Content starts

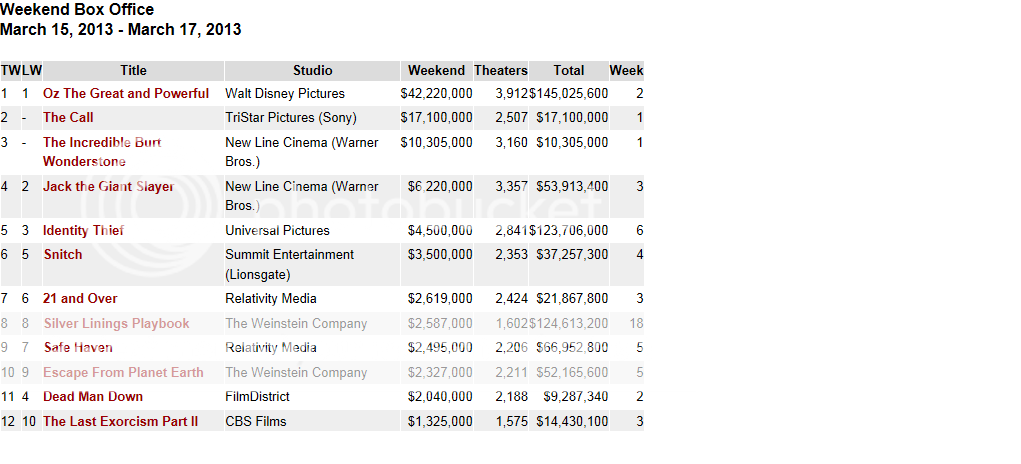This screenshot has width=1021, height=464.
Task: Select Jack the Giant Slayer title
Action: point(108,187)
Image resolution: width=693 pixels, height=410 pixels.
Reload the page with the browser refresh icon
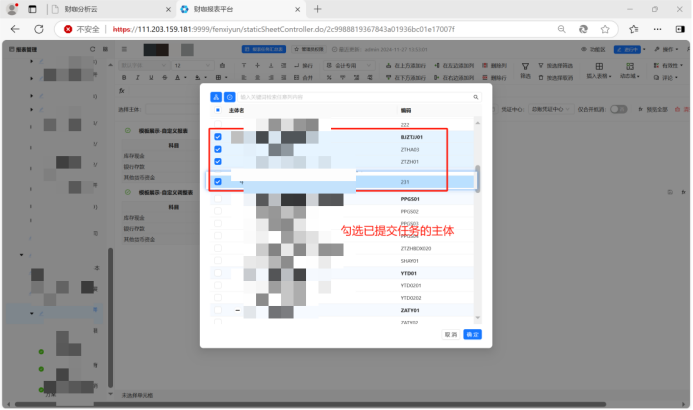(39, 29)
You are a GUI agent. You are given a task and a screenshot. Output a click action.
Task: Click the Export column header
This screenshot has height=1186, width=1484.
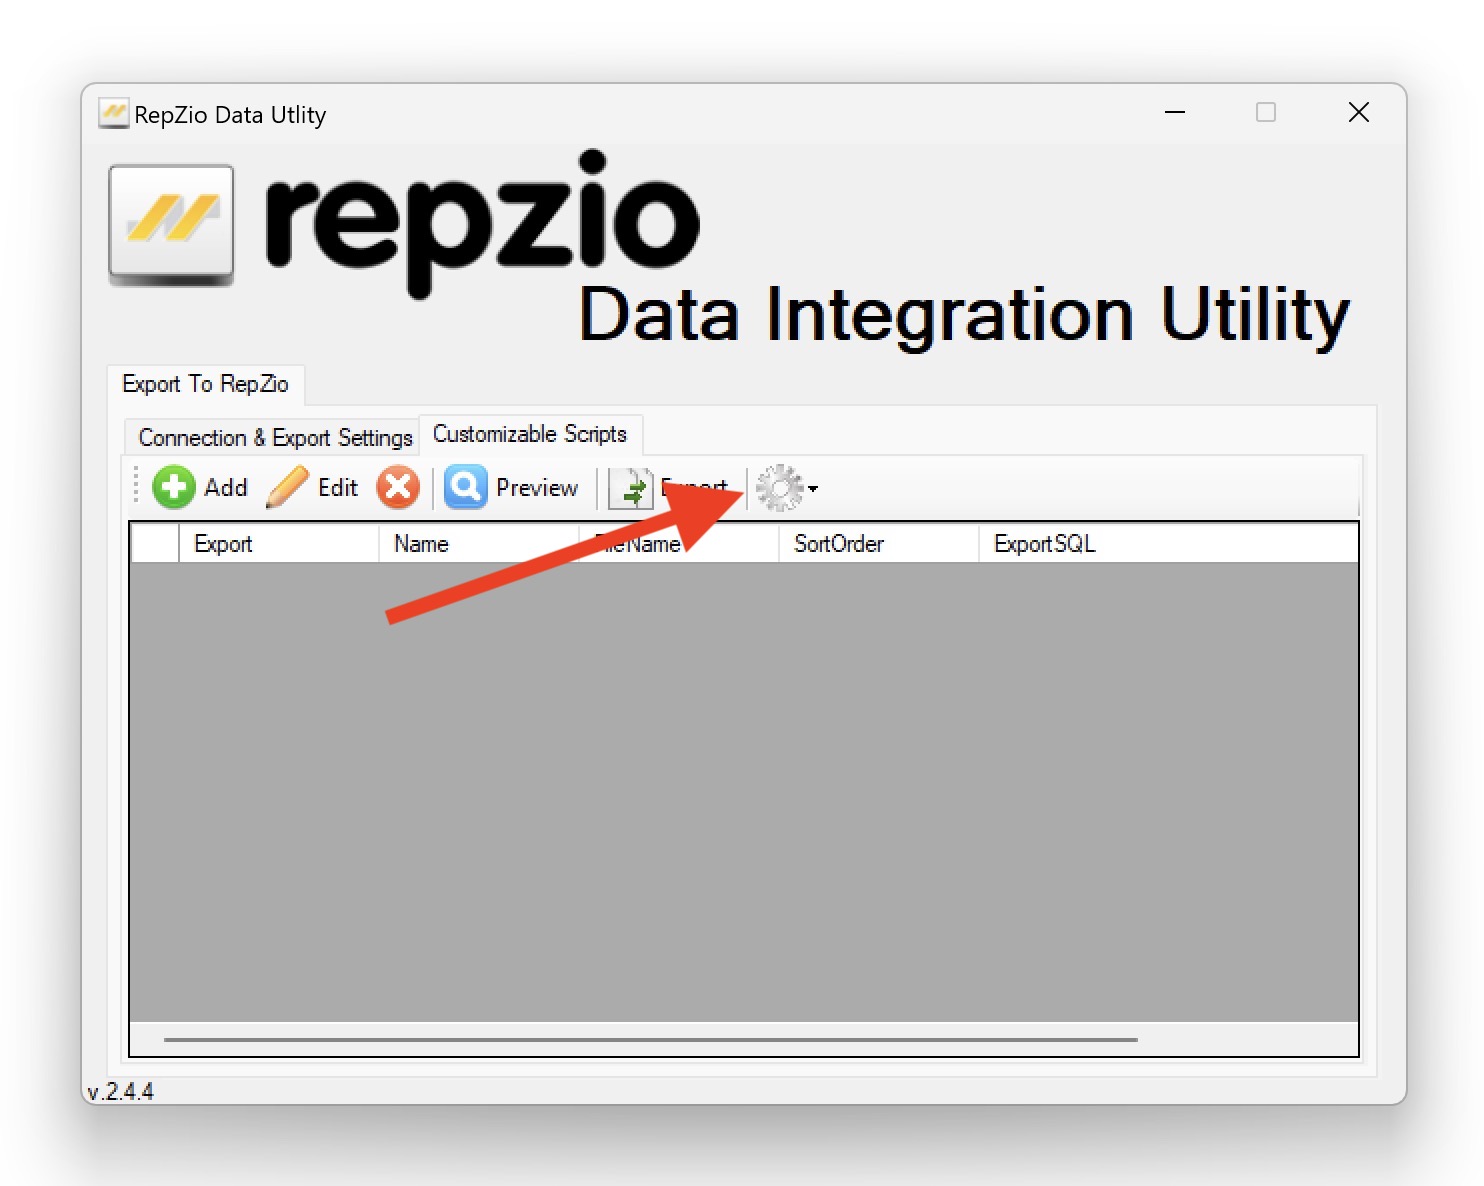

Content ends

**Exercise directions**
Set down exactly and only the lines from the line that contains "You are a GUI" through the last line of the entries above, with both of those lines included and the pictures left out.

**Your solution**
You are a GUI agent. You are given a task and a screenshot. Output a click action.
Task: Click the Export column header
This screenshot has height=1186, width=1484.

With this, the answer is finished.